Une décision qui préoccupe- voire révolte d’autant plus les Européens qu’elle intervient en plein débat au sein de l’Union sur la certification uniformisée des services Cloud en Europe (EUCS) et le qualification pour les données hébergées dans le Cloud. Beaucoup s’inquiètent notamment du retrait du critère de sécurité juridique dans la dernière version du texte. Critère destiné à protéger de lois à portée extra-territoriales, comme le FISA, en exigeant des fournisseurs étrangers qu’ils traitent et hébergent les données localement en partenariat avec une entreprise européenne, pour satisfaire au plus haut critère de sécurité de l’EUCS. Une approche protectrice des données des citoyens et entreprises européennes, mais dont certaines craignent qu’ils ne découragent les fournisseurs et investisseurs étrangers, américains notamment. Dans une lettre ouverte à la Présidente de la Commission européenne Ursula Van Der Layen, le Cigref avait regretté que « dans sa dernière version, le projet d’EUCS semble s’éloigner de son objectif essentiel de garantir un niveau élevé de sécurité et d’immunité contre les législations extraterritoriales non européennes. »  Le courrier évoquait notamment les pressions exercées par l’industrie américaine et concluait « la situation est inacceptable et va à l’encontre de l’ambition d’autonomie stratégique et technologique de l’Union européenne (…) » Une situation que la décision du Sénat américain ne fait qu’aggraver.

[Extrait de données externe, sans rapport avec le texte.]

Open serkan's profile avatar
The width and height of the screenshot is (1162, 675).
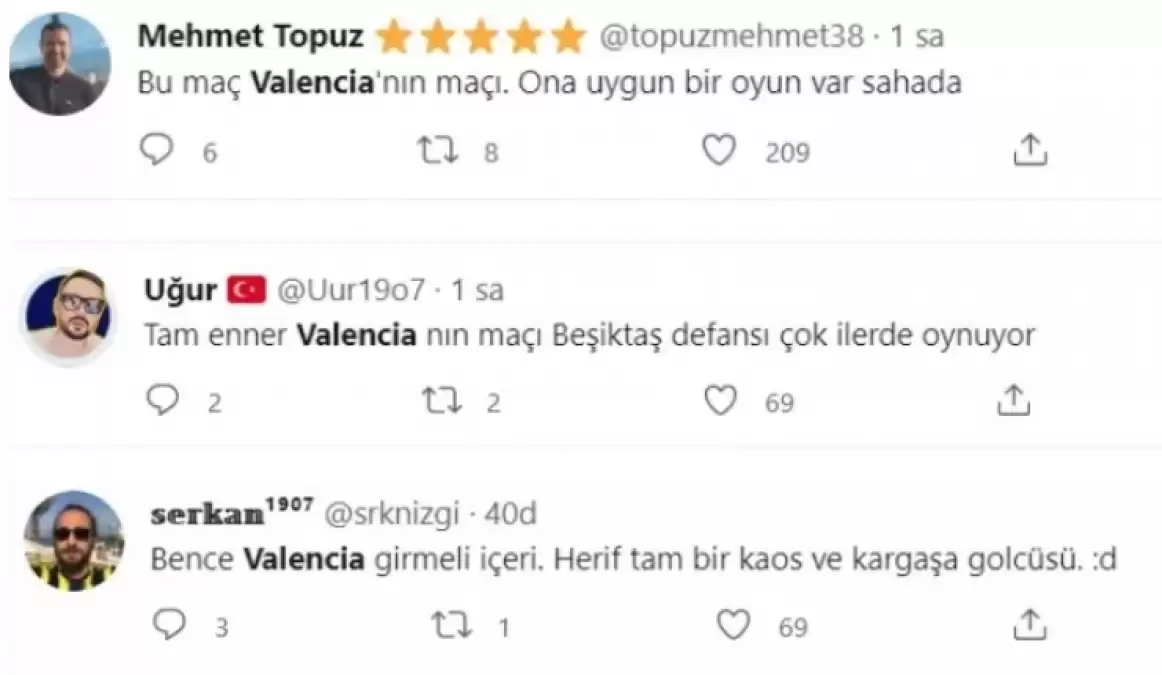point(73,540)
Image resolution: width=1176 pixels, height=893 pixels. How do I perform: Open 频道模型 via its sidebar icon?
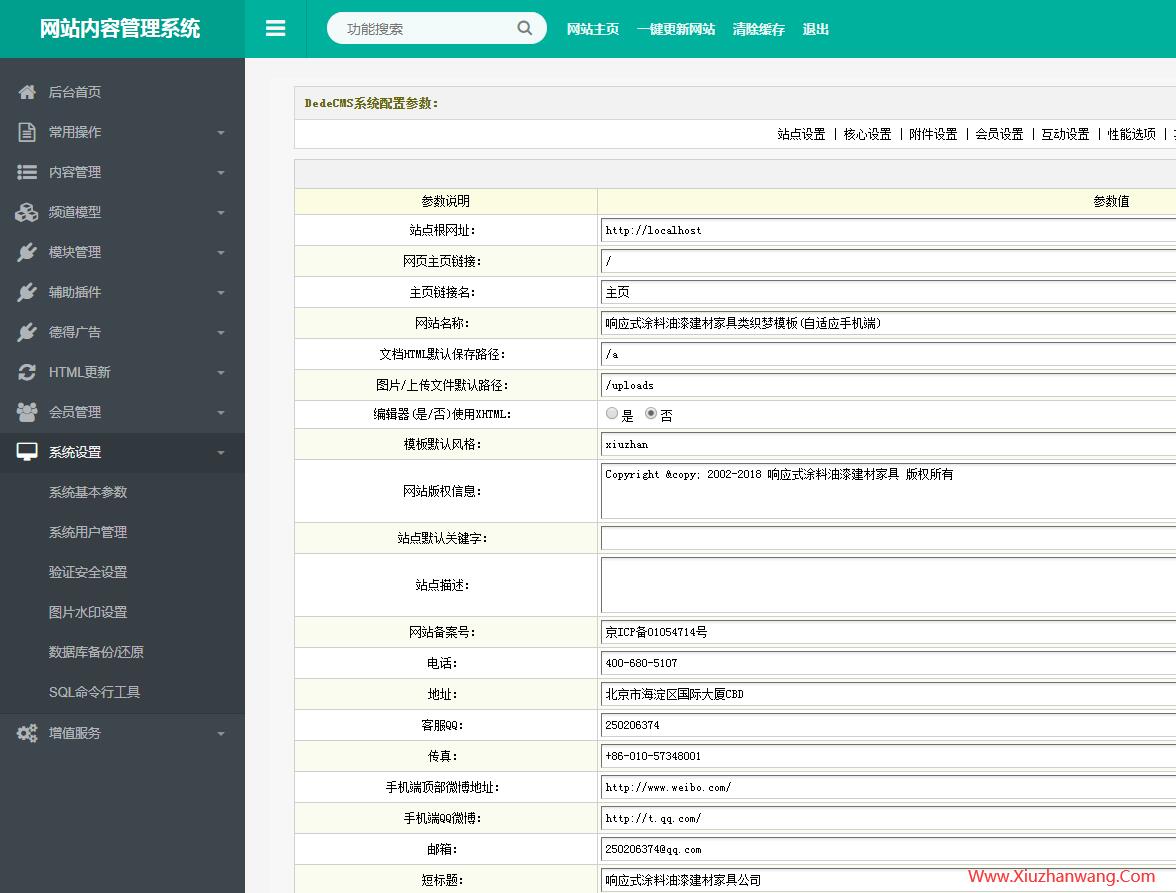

Vers un « Schrems III » ? 

Le prolongement du FISA intervient aussi en pleine discussion entre l’UE et les Etats-Unis sur le Data Privacy Framework (DPF), énième tentative d’accord sur le transfert transatlantique de données amenée à succéder au Safe Harbour et au Privacy Shield, invalidés l’un après l’autre au motif qu’ils n’étaient pas conformes aux exigence européennes de protection des données. Le DPF fait déjà l’objet de vives critiques d’une partie de l’écosystème industriel et de la classe politique européenne, comme le député Philippe Latombe qui dès le 3 septembre 2023 avait saisi le Tribunal de l’Union européenne pour contester sa validité. « LE DPF de 2023 a été rédigé sur la base d’une version du FISA qui est désormais obsolète. La nouvelle version est encore plus intrusive et inquiète même les Américains, qui craignent d’être victimes par ricochet d’écoutes européennes. On ne tolérait pas un tel texte de la Russie ou de la Chine, il n’y a pas de raison de le tolérer des Etats-Unis. Ils utilisent ce texte à des fins d’espionnage et d’intelligence économique et nous ne pouvons pas l’accepter. » confie le député. Il a également alerté sur la forte probabilité d’une nouvelle procédure dite « Schrems » susceptible de conduire à l’invalidation de cet accord, lourde de conséquences pour les entreprises du secteur : « Avec le FISA les Etats-Unis nous donnent un argument pour faire tomber le DPF devant la Cour de Justice de l’UE. » Dans une lettre du 23 avril à Ursula Van Der Layen, Philippe Latombe a appelé à « lancer immédiatement une réévaluation du DPF, quitte à le dénoncer pour pouvoir entamer, le cas échéant, une nouvelle négociation. » « Nous ne pouvons pas attendre la revue prévue en juillet, il faut agir dès maintenant. Car pendant ce temps les Etats-Unis continuent d’accumuler nos données ! Si la Commission n’agit pas, nous utiliserons les procédures pour l’y contraindre. » a-t-il précisé.